Мостовая под ногами была мокрой — не от дождя, дождя не было третий день, а от воды, которой заливали горящую ткань, горящее дерево, горящее всё: Париж горел — Тюильри, Ратуша, Счётная палата, — и дым стоял над кварталами чёрными столбами, и солнце в нём тускнело и краснело, как фонарь за грязным стеклом, и тени на стенах домов дрожали — не от ветра, а от жара, поднимавшегося над мостовыми, и каменные фасады потели, и запах раскалённого камня мешался с запахом пороха, гари и чего-то кислого, железного, от которого щипало в носу и хотелось чихнуть, но я не чихала — чихать на бегу значит споткнуться, а споткнуться значит упасть, а упасть на этой мостовой я не хотела: видела, во что она вымочена, и старалась об этом не думать.

Блокнот я прижимала к рёбрам левой рукой. Дешёвый, в картонной обложке, купленный за три су в лавке на углу Сен-Дени — лавочник продал со скидкой, потому что обложка была помята и первые четыре страницы склеились от сырости. Я их отлепила ногтем, и на первой написала «Жанна Дюваль, «Фигаро», май 1871» — крупно, чтобы тот, кто найдёт блокнот на моём теле, знал, кому он принадлежал и зачем.

Мне было двадцать три года, и это была моя первая работа, мой первый репортаж, моя первая война.

***

У перекрёстка баррикада поднималась выше головы — булыжники, доски, перевёрнутый фиакр с торчащим вверх колесом, матрас, из которого сыпался конский волос, дверь от шкафа с бронзовой ручкой, ещё начищенной, и чугунная решётка, выдранная из мостовой с комьями песка и глины на прутьях. Баррикаду строили из того, что было — из города, из его внутренностей, из мебели, вытащенной из квартир, из жизни, вывернутой наизнанку.

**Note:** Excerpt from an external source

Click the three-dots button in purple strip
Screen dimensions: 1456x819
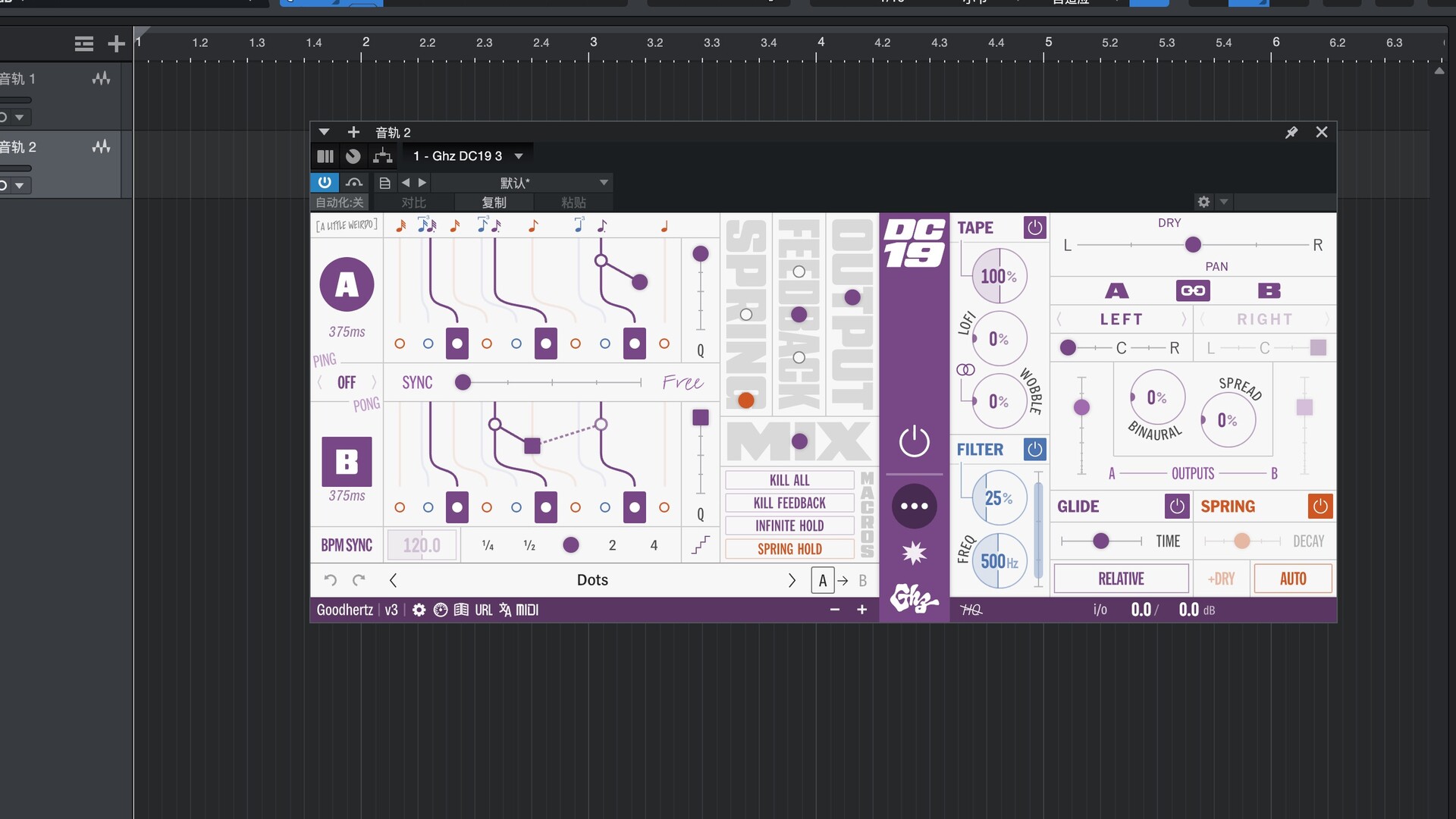[914, 506]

За баррикадой стояли люди. Мужчины — в рабочих блузах, некоторые в национальногвардейских кепи, косо, на ухо, — с ружьями, которые держали кто как: один прикладом к плечу, целясь в никуда; другой — поперёк груди, обеими руками; третий — за ствол, стоймя, как палку. Женщины — без ружей, с корзинами, с бинтами, с кувшинами воды. Дети — двое, мальчишки лет десяти, сидели на корточках за фиакром и катали между собой пулю, свинцовую, расплющенную, найденную на мостовой, — катали и хихикали, и смех их звучал среди грохота и крика так, как звучит стеклянный колокольчик среди грома: невозможно, неуместно и потому — запоминается.

Я перелезла через нижний край баррикады — юбка зацепилась за гвоздь, ткань затрещала, я дёрнула, гвоздь не отпустил, я дёрнула сильнее, оторвала клок и полезла дальше, и кто-то сверху протянул руку — широкую, горячую, в мозолях, — и втянул меня наверх.

— Кто? — спросил голос.

— Пресса, — ответила я, и голос мой звучал хрипло от дыма и бега.

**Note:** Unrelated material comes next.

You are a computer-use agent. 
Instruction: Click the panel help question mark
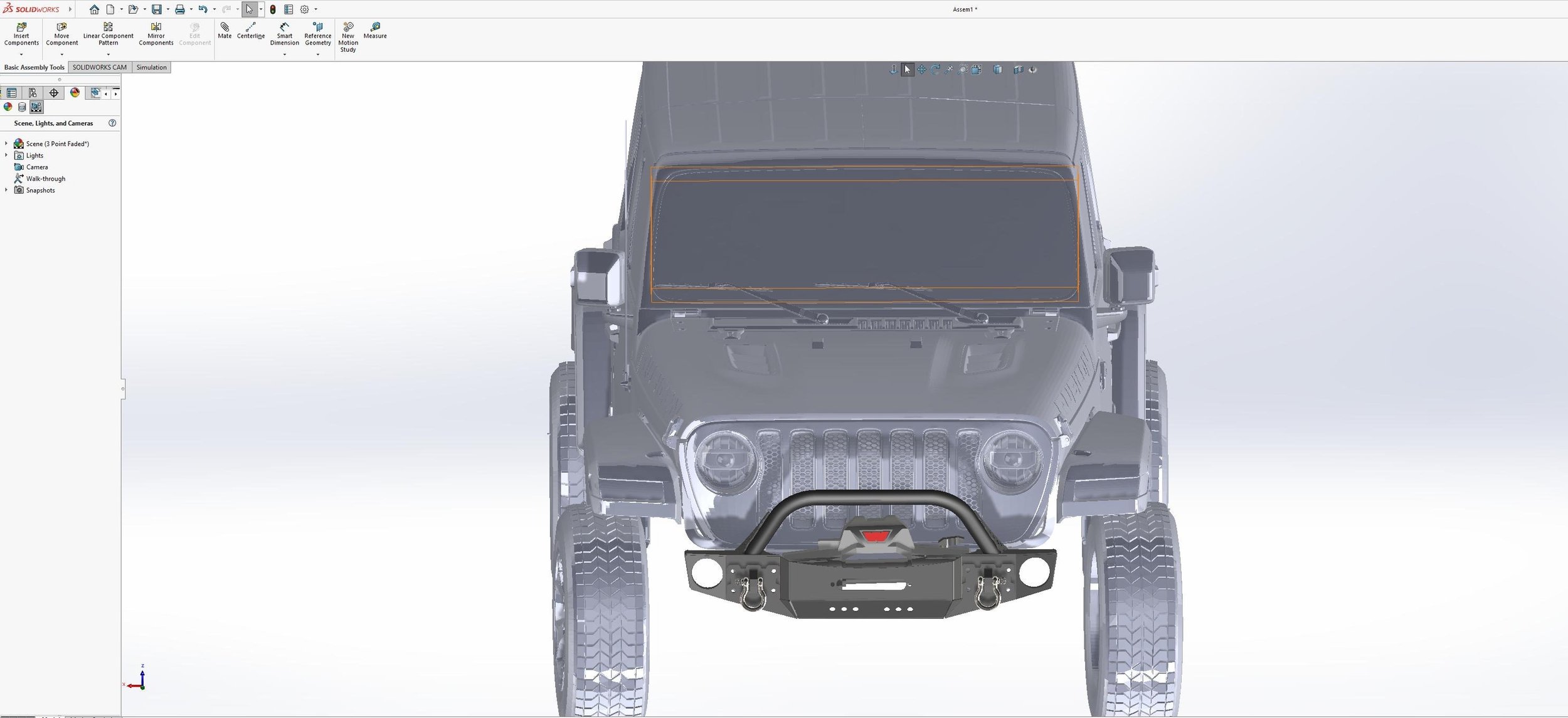tap(112, 124)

— Пресса, — повторил голос, и в нём было не раздражение, а что-то другое — удивление, как удивляются, увидев кошку на крыше горящего дома: зачем ты здесь?

Я подняла глаза.

Ему было двадцать пять, может двадцать шесть — лицо молодое, но с тем ранним загрубением, которое оставляет на коже не солнце, а работа: литейный цех, кузня, завод, — что-то, от чего кожа на скулах стягивается и грубеет, а руки покрываются мелкими ожогами, белёсыми, как звёзды на тёмной коже. Глаза — карие, с воспалёнными от дыма белками. Ружьё за плечом — винтовка Шаспо, длинная, с примкнутым штыком, и он держал её так, как будто ему вручили её час назад и он ещё не решил, с какого конца она стреляет.